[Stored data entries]
··········

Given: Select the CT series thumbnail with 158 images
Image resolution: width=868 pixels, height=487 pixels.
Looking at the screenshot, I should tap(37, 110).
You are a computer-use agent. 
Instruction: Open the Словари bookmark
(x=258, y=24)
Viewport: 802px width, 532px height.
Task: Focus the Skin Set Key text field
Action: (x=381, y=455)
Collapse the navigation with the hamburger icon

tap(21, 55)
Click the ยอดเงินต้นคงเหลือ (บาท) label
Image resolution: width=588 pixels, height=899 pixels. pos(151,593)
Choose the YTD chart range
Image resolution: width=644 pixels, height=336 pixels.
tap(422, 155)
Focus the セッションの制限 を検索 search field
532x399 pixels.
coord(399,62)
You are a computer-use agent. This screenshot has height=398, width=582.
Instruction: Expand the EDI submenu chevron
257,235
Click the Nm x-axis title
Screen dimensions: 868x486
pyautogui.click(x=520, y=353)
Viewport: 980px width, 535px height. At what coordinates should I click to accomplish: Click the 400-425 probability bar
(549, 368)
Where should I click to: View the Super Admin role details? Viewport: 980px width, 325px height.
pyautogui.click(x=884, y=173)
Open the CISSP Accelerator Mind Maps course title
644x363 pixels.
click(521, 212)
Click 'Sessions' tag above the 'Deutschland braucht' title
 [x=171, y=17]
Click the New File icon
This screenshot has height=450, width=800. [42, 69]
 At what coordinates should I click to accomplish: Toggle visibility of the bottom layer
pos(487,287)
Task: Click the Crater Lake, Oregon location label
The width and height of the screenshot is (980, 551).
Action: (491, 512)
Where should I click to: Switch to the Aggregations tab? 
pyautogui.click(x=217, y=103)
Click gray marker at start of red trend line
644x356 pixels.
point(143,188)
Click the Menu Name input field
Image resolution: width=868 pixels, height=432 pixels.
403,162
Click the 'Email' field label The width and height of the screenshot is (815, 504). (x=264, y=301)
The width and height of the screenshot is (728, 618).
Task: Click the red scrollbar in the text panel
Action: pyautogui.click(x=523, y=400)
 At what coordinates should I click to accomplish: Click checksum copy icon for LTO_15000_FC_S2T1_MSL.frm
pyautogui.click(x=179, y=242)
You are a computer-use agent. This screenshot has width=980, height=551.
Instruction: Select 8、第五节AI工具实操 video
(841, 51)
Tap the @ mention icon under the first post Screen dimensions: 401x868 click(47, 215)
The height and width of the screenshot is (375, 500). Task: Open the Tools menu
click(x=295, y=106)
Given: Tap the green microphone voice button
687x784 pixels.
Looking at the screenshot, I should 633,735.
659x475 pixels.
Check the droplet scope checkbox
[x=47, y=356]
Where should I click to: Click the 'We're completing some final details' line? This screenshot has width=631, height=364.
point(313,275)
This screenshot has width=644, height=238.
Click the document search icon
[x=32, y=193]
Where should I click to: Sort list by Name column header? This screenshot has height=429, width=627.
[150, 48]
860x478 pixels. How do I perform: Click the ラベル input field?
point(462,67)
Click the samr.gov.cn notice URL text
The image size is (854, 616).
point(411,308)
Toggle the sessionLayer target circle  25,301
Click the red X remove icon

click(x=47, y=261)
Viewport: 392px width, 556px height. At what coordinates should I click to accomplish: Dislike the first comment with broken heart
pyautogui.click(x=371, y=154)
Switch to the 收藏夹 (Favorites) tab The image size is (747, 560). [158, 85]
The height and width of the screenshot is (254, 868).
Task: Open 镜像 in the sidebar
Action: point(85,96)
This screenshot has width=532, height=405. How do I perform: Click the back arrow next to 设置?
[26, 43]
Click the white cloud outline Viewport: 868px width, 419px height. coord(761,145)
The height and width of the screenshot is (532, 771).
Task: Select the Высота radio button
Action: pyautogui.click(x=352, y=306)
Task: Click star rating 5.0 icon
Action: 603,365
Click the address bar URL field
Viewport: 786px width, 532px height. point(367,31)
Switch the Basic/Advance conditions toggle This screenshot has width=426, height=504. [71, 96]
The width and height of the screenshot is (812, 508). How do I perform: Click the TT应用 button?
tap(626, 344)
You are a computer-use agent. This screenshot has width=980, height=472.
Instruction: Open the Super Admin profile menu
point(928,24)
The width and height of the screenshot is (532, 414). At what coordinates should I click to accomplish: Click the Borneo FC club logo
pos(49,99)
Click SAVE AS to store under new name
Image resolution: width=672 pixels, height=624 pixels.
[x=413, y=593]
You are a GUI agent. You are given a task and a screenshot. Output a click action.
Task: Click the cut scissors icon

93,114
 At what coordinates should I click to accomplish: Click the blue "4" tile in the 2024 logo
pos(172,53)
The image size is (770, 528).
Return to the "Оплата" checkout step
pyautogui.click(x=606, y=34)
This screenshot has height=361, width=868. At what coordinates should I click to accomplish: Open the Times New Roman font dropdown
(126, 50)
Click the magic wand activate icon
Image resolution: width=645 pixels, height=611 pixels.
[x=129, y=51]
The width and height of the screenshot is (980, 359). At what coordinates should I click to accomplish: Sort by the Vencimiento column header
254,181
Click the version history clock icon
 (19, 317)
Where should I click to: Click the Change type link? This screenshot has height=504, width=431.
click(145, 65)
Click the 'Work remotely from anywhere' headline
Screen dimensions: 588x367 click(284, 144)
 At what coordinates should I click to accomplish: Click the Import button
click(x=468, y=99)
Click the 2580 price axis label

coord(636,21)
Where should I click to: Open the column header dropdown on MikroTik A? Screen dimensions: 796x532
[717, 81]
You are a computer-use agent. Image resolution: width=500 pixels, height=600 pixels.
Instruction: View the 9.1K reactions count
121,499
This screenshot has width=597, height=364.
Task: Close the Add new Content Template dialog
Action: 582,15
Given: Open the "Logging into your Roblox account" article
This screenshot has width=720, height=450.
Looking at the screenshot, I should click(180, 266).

··········

GOAL OF THE EXERCISE:
Please reproduce the lines from the line with "The width and height of the screenshot is (980, 551)." to the line with "Click the samr.gov.cn notice URL text", both ends included, exactly as they appear above.

RESPONSE:
The width and height of the screenshot is (980, 551).
Action: (491, 512)
Where should I click to: Switch to the Aggregations tab? 
pyautogui.click(x=217, y=103)
Click gray marker at start of red trend line
644x356 pixels.
point(143,188)
Click the Menu Name input field
Image resolution: width=868 pixels, height=432 pixels.
403,162
Click the 'Email' field label The width and height of the screenshot is (815, 504). (x=264, y=301)
The width and height of the screenshot is (728, 618).
Task: Click the red scrollbar in the text panel
Action: pyautogui.click(x=523, y=400)
 At what coordinates should I click to accomplish: Click checksum copy icon for LTO_15000_FC_S2T1_MSL.frm
pyautogui.click(x=179, y=242)
You are a computer-use agent. This screenshot has width=980, height=551.
Instruction: Select 8、第五节AI工具实操 video
(841, 51)
Tap the @ mention icon under the first post Screen dimensions: 401x868 click(47, 215)
The height and width of the screenshot is (375, 500). Task: Open the Tools menu
click(x=295, y=106)
Given: Tap the green microphone voice button
687x784 pixels.
Looking at the screenshot, I should 633,735.
659x475 pixels.
Check the droplet scope checkbox
[x=47, y=356]
Where should I click to: Click the 'We're completing some final details' line? This screenshot has width=631, height=364.
point(313,275)
This screenshot has width=644, height=238.
Click the document search icon
[x=32, y=193]
Where should I click to: Sort list by Name column header? This screenshot has height=429, width=627.
[150, 48]
860x478 pixels. How do I perform: Click the ラベル input field?
point(462,67)
Click the samr.gov.cn notice URL text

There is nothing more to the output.